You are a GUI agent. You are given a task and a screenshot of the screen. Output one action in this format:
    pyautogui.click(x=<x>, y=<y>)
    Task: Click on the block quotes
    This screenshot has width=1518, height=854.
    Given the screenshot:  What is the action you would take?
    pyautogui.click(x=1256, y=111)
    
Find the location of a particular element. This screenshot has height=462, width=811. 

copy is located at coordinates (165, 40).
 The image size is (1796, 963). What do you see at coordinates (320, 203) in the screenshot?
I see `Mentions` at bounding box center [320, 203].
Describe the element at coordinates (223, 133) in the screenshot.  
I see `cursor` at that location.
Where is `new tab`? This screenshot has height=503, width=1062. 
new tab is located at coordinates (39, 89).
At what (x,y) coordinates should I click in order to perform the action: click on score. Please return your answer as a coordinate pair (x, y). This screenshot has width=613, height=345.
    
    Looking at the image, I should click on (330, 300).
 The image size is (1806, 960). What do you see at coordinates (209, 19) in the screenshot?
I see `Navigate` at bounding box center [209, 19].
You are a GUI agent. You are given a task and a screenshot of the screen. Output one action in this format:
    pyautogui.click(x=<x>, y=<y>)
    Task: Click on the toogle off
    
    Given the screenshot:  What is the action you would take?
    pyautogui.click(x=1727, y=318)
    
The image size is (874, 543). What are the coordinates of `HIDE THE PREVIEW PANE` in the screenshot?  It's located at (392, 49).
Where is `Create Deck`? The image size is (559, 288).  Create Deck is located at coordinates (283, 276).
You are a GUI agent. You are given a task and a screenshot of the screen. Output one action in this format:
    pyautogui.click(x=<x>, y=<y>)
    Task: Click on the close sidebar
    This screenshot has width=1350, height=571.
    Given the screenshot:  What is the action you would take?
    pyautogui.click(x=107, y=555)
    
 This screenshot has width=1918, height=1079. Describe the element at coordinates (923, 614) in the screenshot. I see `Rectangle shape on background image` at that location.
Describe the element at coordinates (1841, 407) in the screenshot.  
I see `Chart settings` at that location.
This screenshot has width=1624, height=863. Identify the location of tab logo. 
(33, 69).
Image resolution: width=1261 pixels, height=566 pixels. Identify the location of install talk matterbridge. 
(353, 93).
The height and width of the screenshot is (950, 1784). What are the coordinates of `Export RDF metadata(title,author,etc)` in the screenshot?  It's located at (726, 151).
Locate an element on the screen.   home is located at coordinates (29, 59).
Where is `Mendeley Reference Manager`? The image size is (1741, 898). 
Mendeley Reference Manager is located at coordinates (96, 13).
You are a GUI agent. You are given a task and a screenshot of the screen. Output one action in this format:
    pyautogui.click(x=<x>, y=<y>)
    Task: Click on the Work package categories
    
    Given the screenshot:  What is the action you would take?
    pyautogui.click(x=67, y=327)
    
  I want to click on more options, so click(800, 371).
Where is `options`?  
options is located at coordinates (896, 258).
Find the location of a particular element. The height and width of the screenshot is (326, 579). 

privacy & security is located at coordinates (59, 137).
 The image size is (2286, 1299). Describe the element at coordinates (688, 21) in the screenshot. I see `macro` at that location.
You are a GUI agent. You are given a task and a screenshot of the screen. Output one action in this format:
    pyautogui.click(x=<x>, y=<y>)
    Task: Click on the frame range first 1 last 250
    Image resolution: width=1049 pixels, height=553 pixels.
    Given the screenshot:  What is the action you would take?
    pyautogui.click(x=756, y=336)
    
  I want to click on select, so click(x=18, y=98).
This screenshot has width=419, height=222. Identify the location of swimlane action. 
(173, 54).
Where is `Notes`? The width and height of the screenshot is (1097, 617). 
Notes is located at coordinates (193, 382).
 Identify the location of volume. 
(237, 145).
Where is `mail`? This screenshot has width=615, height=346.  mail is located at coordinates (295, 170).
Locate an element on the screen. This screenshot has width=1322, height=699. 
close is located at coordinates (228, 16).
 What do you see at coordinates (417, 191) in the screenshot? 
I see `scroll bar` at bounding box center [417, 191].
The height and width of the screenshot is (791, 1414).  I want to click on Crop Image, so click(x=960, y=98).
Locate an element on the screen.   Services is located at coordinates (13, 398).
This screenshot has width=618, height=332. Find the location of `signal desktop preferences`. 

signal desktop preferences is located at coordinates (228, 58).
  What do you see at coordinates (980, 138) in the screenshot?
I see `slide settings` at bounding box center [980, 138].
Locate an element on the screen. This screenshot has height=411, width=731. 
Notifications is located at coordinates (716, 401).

(DO THIS):
Reproduce every one of the records above verbatim, line for line, without altering any character.

(RESULT):
You are a GUI agent. You are given a task and a screenshot of the screen. Output one action in this format:
    pyautogui.click(x=<x>, y=<y>)
    Task: Click on the block quotes
    This screenshot has width=1518, height=854.
    Given the screenshot:  What is the action you would take?
    pyautogui.click(x=1256, y=111)
    
Find the location of a particular element. This screenshot has height=462, width=811. 

copy is located at coordinates (165, 40).
 The image size is (1796, 963). What do you see at coordinates (320, 203) in the screenshot?
I see `Mentions` at bounding box center [320, 203].
Describe the element at coordinates (223, 133) in the screenshot.  
I see `cursor` at that location.
Where is `new tab`? This screenshot has height=503, width=1062. 
new tab is located at coordinates (39, 89).
At what (x,y) coordinates should I click in order to perform the action: click on score. Please return your answer as a coordinate pair (x, y). This screenshot has width=613, height=345.
    
    Looking at the image, I should click on (330, 300).
 The image size is (1806, 960). What do you see at coordinates (209, 19) in the screenshot?
I see `Navigate` at bounding box center [209, 19].
You are a GUI agent. You are given a task and a screenshot of the screen. Output one action in this format:
    pyautogui.click(x=<x>, y=<y>)
    Task: Click on the toogle off
    
    Given the screenshot:  What is the action you would take?
    pyautogui.click(x=1727, y=318)
    
The image size is (874, 543). What are the coordinates of `HIDE THE PREVIEW PANE` in the screenshot?  It's located at (392, 49).
Where is `Create Deck`? The image size is (559, 288).  Create Deck is located at coordinates (283, 276).
You are a GUI agent. You are given a task and a screenshot of the screen. Output one action in this format:
    pyautogui.click(x=<x>, y=<y>)
    Task: Click on the close sidebar
    This screenshot has width=1350, height=571.
    Given the screenshot:  What is the action you would take?
    pyautogui.click(x=107, y=555)
    
 This screenshot has width=1918, height=1079. Describe the element at coordinates (923, 614) in the screenshot. I see `Rectangle shape on background image` at that location.
Describe the element at coordinates (1841, 407) in the screenshot.  
I see `Chart settings` at that location.
This screenshot has width=1624, height=863. Identify the location of tab logo. 
(33, 69).
Image resolution: width=1261 pixels, height=566 pixels. Identify the location of install talk matterbridge. 
(353, 93).
The height and width of the screenshot is (950, 1784). What are the coordinates of `Export RDF metadata(title,author,etc)` in the screenshot?  It's located at (726, 151).
Locate an element on the screen.   home is located at coordinates (29, 59).
Where is `Mendeley Reference Manager`? The image size is (1741, 898). 
Mendeley Reference Manager is located at coordinates (96, 13).
You are a GUI agent. You are given a task and a screenshot of the screen. Output one action in this format:
    pyautogui.click(x=<x>, y=<y>)
    Task: Click on the Work package categories
    
    Given the screenshot:  What is the action you would take?
    pyautogui.click(x=67, y=327)
    
  I want to click on more options, so click(800, 371).
Where is `options`?  
options is located at coordinates (896, 258).
Find the location of a particular element. The height and width of the screenshot is (326, 579). 

privacy & security is located at coordinates (59, 137).
 The image size is (2286, 1299). Describe the element at coordinates (688, 21) in the screenshot. I see `macro` at that location.
You are a GUI agent. You are given a task and a screenshot of the screen. Output one action in this format:
    pyautogui.click(x=<x>, y=<y>)
    Task: Click on the frame range first 1 last 250
    Image resolution: width=1049 pixels, height=553 pixels.
    Given the screenshot:  What is the action you would take?
    pyautogui.click(x=756, y=336)
    
  I want to click on select, so click(x=18, y=98).
This screenshot has width=419, height=222. Identify the location of swimlane action. 
(173, 54).
Where is `Notes`? The width and height of the screenshot is (1097, 617). 
Notes is located at coordinates (193, 382).
 Identify the location of volume. 
(237, 145).
Where is `mail`? This screenshot has width=615, height=346.  mail is located at coordinates (295, 170).
Locate an element on the screen. This screenshot has width=1322, height=699. 
close is located at coordinates (228, 16).
 What do you see at coordinates (417, 191) in the screenshot? 
I see `scroll bar` at bounding box center [417, 191].
The height and width of the screenshot is (791, 1414).  I want to click on Crop Image, so click(x=960, y=98).
Locate an element on the screen.   Services is located at coordinates (13, 398).
This screenshot has width=618, height=332. Find the location of `signal desktop preferences`. 

signal desktop preferences is located at coordinates (228, 58).
  What do you see at coordinates (980, 138) in the screenshot?
I see `slide settings` at bounding box center [980, 138].
Locate an element on the screen. This screenshot has height=411, width=731. 
Notifications is located at coordinates (716, 401).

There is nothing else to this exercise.